Hab das Buch gestern endlich fertig gelesen - nahezu in einem Rutsch. Es hat mich fertig gemacht, war sehr unangenehm und stressig (alles im positiven Sinne).
Die ersten ~100 Seiten empfand ich zunächst als schleppend, weswegen ich es immer wieder zur Seite gelegt hatte.
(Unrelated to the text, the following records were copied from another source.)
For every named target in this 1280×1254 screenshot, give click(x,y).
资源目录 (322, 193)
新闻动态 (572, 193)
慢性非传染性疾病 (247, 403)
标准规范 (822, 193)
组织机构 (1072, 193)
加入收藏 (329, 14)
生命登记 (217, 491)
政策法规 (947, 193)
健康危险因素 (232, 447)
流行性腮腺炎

Die Protagonistin ist Patricia, eine ewig gestresste und überforderte Kleinstadtmutter im klassischen Familienbild: Vater geht den ganzen Tag arbeiten, lässt seine Frau mit den zwei Kindern und dem gesamten Haushalt permanent allein und nimmt eigentlich die Situation für selbstverständlich. Patricia versucht, dieses Leben so gut es geht auszufüllen und dabei vor allem immer das gute Image der Familie und des Städtchens zu bewahren. Denn - und das ist ein roter Faden durch den gesamten Roman - es ist in diesem Leben grundsätzlich sehr wichtig, was andere Menschen von einem denken.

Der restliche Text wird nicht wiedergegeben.